10. Worship of the spirits of those dying a violent death
When a man has been killed by a tiger (bāgh) he is deified and worshipped as Bāgh Deo. A hut is made in the yard of the house, and an image of a tiger is placed inside and worshipped on the anniversary of the man’s death. The members of the household will not afterwards kill a tiger, as they think the animal has become a member of the family. A man who is bitten by a cobra (nāg) and dies is similarly worshipped as Nāg Deo. The image of a snake made of silver or iron is venerated, and the family will not kill a snake. If a man is killed by some other animal, or by drowning or a fall from a tree, his spirit is worshipped as Ban Deo or the forest god with similar rites, being represented by a little lump of rice and red lead.
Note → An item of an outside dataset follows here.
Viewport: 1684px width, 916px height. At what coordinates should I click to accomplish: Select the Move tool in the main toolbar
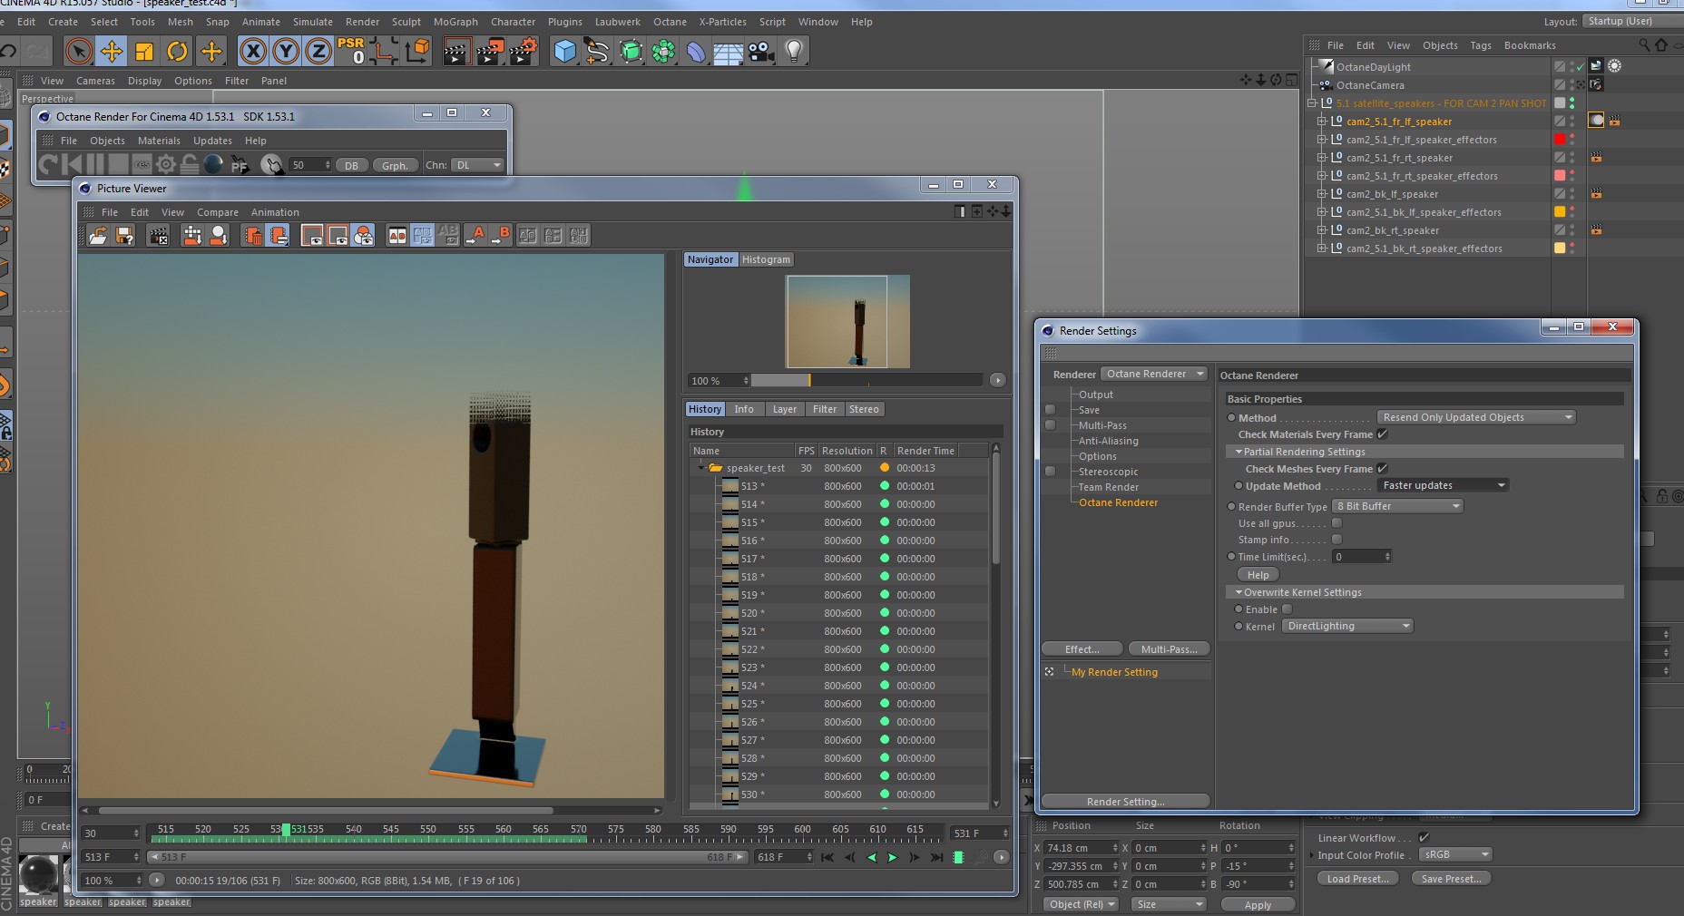pos(112,52)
In all these cases it is supposed, as pointed out by Sir James Frazer, that the ghost of the man who has come to such an untimely end is especially malignant, and will bring trouble upon the survivors unless appeased with sacrifices and offerings. A good instance of the same belief is given by him in Psyche’s Task30 as found among the Karens of Burma: “They put red, yellow and white rice in a basket and leave it in the forest, saying: Ghosts of such as died by falling from a tree, ghosts of such as died of hunger or thirst, ghosts of such as died by the tiger’s tooth or the serpent’s fang, ghosts of the murdered dead, ghosts of such as died by smallpox or cholera, ghosts of dead lepers, oh ill-treat us not, seize not upon our persons, do us no harm! Oh stay here in this wood! We will bring hither red rice, yellow rice, and white rice for your subsistence.”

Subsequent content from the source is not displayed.